Motivation
Virtually all Web performance evaluation work has focused on server logs,
proxy logs, or packet traces based on HTTP 1.0 traffic.
HTTP 1.1 introduces several new features
that may substantially change the characteristics of Web traffic in the coming
years. However, there is very little end-to-end HTTP 1.1 traffic in the Internet
today. This has led to a dependence on HTTP 1.0 logs and synthetic load
generators to postulate improvements to HTTP 1.1, and to evaluate new proxy
and server policies. We believe that Web performance studies should use more
realistic logs that take into account changes to the HTTP protocol. In
particular, we suggest techniques for converting an HTTP 1.0 log into a
semi-synthetic HTTP 1.1 log, based on information extracted from packet-level
traces and our knowledge of the HTTP 1.1 protocol. As part of this study,
we plan to collect detailed packet-level server traces at AT&T's Easy
World Wide Web (EW3) platform , the Web-hosting part
of AT&T WorldNet.
The changes in the HTTP protocol address a number of key areas, including
caching, hierarchical proxies, persistent TCP connections, and virtual hosts.

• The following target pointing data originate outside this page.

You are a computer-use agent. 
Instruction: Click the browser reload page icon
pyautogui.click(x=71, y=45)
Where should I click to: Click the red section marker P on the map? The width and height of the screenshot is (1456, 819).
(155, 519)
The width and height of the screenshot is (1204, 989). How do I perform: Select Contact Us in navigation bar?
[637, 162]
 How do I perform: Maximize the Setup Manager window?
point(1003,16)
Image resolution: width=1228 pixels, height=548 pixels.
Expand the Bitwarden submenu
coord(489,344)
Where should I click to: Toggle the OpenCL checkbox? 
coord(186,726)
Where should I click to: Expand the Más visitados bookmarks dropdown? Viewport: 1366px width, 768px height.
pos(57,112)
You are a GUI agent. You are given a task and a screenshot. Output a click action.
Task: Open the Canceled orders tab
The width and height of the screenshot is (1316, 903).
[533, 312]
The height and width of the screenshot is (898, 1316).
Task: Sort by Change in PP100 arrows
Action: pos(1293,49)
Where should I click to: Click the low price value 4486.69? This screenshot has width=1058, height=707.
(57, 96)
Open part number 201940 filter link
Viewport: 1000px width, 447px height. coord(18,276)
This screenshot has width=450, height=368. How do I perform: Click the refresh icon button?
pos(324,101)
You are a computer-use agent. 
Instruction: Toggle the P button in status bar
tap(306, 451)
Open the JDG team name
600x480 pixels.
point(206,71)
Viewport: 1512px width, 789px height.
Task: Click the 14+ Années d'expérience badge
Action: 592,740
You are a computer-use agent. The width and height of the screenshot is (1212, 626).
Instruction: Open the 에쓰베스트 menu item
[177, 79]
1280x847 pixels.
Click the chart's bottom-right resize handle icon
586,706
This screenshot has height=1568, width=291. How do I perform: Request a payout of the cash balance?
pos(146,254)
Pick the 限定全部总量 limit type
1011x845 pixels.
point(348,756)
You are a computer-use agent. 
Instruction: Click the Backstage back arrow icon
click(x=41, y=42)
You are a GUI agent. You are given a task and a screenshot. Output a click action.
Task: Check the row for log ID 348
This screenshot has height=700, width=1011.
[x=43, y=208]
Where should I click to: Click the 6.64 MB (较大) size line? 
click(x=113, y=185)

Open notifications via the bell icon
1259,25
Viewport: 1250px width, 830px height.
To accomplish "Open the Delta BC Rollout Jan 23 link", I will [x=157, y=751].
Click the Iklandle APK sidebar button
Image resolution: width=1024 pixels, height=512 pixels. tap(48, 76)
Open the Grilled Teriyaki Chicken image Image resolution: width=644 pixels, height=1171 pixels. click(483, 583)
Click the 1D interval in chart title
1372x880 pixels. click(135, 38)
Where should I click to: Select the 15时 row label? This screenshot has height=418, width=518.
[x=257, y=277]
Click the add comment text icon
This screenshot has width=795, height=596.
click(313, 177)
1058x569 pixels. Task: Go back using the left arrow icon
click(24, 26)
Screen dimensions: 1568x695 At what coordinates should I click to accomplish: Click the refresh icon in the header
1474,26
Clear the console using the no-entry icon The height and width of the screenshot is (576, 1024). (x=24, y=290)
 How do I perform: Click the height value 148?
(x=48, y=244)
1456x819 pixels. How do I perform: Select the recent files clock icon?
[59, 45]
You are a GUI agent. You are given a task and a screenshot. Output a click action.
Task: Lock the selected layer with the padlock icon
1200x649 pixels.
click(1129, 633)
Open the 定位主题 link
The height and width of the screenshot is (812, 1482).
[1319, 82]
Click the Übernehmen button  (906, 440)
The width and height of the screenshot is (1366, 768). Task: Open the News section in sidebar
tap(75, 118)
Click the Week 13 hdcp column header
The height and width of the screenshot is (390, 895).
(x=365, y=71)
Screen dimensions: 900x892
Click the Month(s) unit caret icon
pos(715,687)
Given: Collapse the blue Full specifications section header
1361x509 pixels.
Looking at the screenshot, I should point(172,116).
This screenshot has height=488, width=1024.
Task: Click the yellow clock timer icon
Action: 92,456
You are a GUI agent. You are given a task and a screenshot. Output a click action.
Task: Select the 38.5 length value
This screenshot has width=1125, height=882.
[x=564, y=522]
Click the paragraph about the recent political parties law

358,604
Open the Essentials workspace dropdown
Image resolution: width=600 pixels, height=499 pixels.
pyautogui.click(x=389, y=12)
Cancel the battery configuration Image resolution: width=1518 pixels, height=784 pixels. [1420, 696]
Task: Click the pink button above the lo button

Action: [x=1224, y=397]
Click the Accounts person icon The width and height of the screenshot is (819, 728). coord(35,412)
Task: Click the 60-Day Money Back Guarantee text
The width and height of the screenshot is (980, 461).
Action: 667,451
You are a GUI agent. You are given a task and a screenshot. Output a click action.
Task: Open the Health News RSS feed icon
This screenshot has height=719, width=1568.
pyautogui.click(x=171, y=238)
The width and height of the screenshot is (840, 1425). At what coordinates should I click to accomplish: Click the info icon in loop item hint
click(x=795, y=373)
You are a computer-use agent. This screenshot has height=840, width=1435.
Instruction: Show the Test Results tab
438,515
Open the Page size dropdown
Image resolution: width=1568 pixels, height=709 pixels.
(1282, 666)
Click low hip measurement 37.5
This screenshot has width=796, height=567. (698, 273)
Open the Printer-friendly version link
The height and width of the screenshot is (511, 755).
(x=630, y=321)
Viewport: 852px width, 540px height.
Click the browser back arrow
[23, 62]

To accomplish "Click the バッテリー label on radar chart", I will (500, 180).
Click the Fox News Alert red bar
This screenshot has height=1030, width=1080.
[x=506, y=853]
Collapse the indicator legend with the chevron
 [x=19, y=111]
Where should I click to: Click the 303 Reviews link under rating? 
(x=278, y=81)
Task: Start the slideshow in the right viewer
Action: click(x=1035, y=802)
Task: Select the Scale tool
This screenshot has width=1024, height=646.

We focus on specific new features that are likely to alter the workload
characteristics (as summarized in Table 1:
Using Packet Traces to Model HTTP 1.1
Research on Internet workload characterization has typically focused on creating
generative models based on packet traces of various applications
5,6. These
models range from capturing basic traffic properties, like interarrival and
duration distributions, to representing application-level characteristics.
Synthetic workload generators based on these models can drive a wide range
of simulation experiments, allowing researchers to perform accurate experiments
without incurring the extensive overhead of packet trace collection. A synthetic
modeling approach has also been applied to develop workload generators for
Web
traffic&7,8.
Although these synthetic models of HTTP 1.0 traffic are clearly valuable,
it may be difficult to project how these synthetic workloads would change
under the new features in HTTP 1.1.
In contrast to Internet packet traces, many sites do maintain Web proxy or
server logs. Having a way to convert these HTTP 1.0 logs to representative
HTTP 1.1 logs would allow these sites to evaluate the potential impact of
various changes to the protocol. These semi-synthetic HTTP 1.1 traces could
also be converted into synthetic workload models that capture the characteristics
of HTTP 1.1. The process of converting HTTP 1.0 logs to representative HTTP
1.1 logs requires insight into the components of delay in responding to user
requests, as well as other information that is not typically available in
logs. A packet trace, collected at the Web proxy or server site, can provide
important information not available in server logs:
The value of packet traces has been demonstrated in recent studies on the
impact of TCP dynamics on the performance of Web proxies and
servers9,10.
Similarly, a complete collection of packet traces of both request and response
traffic at a Web server would provide a unique opportunity to gauge how a
change to HTTP 1.1 would affect the workload.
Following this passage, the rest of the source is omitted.